Collected data
►
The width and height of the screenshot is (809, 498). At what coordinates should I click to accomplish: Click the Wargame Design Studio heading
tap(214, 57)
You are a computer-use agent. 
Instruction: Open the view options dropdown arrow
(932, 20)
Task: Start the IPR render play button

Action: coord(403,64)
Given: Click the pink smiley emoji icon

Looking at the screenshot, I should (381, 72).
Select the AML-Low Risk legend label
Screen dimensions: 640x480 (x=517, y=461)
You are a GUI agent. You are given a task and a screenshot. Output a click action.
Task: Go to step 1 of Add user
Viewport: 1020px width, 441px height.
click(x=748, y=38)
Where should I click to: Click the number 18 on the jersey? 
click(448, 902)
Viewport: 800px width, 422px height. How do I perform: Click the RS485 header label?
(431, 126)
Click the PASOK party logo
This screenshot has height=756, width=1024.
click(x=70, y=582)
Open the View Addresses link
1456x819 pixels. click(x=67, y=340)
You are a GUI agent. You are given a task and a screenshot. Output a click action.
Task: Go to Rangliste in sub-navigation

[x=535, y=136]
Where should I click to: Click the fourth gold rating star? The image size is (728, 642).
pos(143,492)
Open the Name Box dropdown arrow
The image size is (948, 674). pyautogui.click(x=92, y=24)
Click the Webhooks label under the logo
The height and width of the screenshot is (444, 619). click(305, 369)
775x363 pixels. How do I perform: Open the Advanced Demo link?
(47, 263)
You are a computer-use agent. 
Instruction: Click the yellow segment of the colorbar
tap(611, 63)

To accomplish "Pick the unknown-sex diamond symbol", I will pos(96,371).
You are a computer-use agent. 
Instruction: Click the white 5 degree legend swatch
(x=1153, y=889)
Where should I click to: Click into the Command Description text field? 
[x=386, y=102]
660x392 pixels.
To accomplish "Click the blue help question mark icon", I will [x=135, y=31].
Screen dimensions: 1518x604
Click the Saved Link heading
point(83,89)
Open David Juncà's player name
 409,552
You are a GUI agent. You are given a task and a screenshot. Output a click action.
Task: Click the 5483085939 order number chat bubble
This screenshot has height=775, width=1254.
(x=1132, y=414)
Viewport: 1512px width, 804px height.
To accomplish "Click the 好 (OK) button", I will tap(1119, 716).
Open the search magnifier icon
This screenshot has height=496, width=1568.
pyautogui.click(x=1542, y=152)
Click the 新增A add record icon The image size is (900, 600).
◄
Reproduce the lines of the entries above from the one with "660x392 pixels." to the one with "Task: Click the", both included, exactly and without any other line.

- [Result for this task]
660x392 pixels.
To accomplish "Click the blue help question mark icon", I will [x=135, y=31].
Screen dimensions: 1518x604
Click the Saved Link heading
point(83,89)
Open David Juncà's player name
 409,552
You are a GUI agent. You are given a task and a screenshot. Output a click action.
Task: Click the 5483085939 order number chat bubble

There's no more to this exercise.